A male chauvinist at heart, as all men are though their head might say different, I confess to having taken full advantage of the prevailing order, patriarchy, when it served my purpose. I had my wife change her name to mine the day we got married, serenely dismissive of the pain I inflicted on my in-laws by destroying the identity of their firstborn on whom they had pinned so many of their hopes. But I had my comeuppance soon enough when my daughter married and took her husband’s name, a gut-wrenching blow, because she, too, had been my firstborn, my small man’s ticket to immortality. Of course she had really no choice about it. To maintain a name different from her husband’s, even if he didn’t care one way or the other, was to invite embarrassment and ostracism. For example, when the children introduced their Mom by a different name than theirs, the guests might think her divorced and remarried.
Right then and there I knew that the global cabal against the reproductive gender, as ancient as the beginning of the species perhaps, had to cease by incorporation of matriarchy, either wholly or in conjunction. Contrary to what some traditionalists may think, patriarchy is not hardwired into our genes. To attribute it to some innate male superiority like physical strength is to revert to the days when the species relied on brawn for survival, though even then David slew Goliath.
In Japan, in the absence of a male heir, adoption of a husband has long been customary among upper class families. Even in an avowed patriarchy like America matriarchy has been around in one form or another, matrilineal genealogy always perceived more reliable, as implied by the adage, “Happy is the man who knows his father.” Among African Americans with their terrible family dislocations, roots are traced almost entirely by their mothers and grandmothers. Though largely supplanted by DNA technology as a tool for genetic verification we need matriarchy even more urgently now to spare our women, increasingly more economically independent professional sovereignties, the indignity of patriarchy.

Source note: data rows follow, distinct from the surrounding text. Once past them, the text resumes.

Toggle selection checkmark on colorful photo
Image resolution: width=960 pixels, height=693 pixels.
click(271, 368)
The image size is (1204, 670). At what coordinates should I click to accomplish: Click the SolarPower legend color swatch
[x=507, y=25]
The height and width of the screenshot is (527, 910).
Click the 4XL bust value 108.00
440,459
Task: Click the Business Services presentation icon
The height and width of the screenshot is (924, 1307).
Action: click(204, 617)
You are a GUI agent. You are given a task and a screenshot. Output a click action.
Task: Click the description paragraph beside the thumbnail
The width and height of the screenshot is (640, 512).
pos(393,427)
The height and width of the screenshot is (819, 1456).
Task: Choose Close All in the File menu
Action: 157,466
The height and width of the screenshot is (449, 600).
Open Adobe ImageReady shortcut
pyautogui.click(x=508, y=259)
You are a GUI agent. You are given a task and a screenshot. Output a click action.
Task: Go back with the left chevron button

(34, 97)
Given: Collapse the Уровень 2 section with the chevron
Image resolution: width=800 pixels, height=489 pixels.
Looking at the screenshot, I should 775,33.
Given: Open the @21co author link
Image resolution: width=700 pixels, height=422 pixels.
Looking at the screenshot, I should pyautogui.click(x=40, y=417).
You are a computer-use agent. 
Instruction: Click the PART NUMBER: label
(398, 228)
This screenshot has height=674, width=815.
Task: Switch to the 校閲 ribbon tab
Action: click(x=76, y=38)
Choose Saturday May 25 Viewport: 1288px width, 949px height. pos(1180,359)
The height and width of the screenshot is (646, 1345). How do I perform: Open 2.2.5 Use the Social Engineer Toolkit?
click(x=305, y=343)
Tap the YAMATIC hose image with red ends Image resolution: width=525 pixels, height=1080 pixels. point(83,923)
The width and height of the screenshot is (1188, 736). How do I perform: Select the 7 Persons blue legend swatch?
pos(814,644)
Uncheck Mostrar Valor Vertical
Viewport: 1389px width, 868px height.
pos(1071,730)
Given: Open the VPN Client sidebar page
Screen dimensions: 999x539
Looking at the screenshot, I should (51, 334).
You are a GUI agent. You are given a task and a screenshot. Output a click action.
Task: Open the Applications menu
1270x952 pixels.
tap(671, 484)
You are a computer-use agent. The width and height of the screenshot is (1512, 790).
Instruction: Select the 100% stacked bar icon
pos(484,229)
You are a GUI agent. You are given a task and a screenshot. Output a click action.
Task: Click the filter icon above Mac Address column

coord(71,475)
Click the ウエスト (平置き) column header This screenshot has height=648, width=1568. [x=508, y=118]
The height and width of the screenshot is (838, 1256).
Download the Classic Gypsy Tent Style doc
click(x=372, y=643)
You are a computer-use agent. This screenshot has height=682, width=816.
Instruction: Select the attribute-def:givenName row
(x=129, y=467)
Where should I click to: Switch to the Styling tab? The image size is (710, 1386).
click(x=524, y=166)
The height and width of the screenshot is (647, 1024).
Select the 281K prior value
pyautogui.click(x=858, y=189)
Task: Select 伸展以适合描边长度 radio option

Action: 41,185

The first part of matriarchy, the wife’s retention of her maiden name, is a cinch in America because her adoption of the husband’s name is optional. All that is necessary is to change social attitude from disapproval to approval or indifference at worst.
For the other part concerning children’s names separate legislation or judicial action may be necessary as in Italy to discontinue automatic paternal naming and initiate equal quotas, half mother’s, half father’s, the odd one by flipping a coin. Of course this results in two surnames in the family which, far from wrecking the family, will be perceived as a tribute to its foundation, the mother-father dyad. Granted some couples choose hyphenation, the wife’s name either preceding or following the husband’s, to reflect their spousal partnership but its imposition on the children leads, when it is their turn to marry, to unmanageable chains of hyphens, compared to which duality as previously outlined is a far better option. Henceforth, equal representation among their progeny guaranteed for both parents, humanity will have arrived at its ultimate phase of evolution, complete with gender equality, a daughter carrying on the family line as well as a son.
So rise up, all good men, and give your ladies their long-delayed birthright!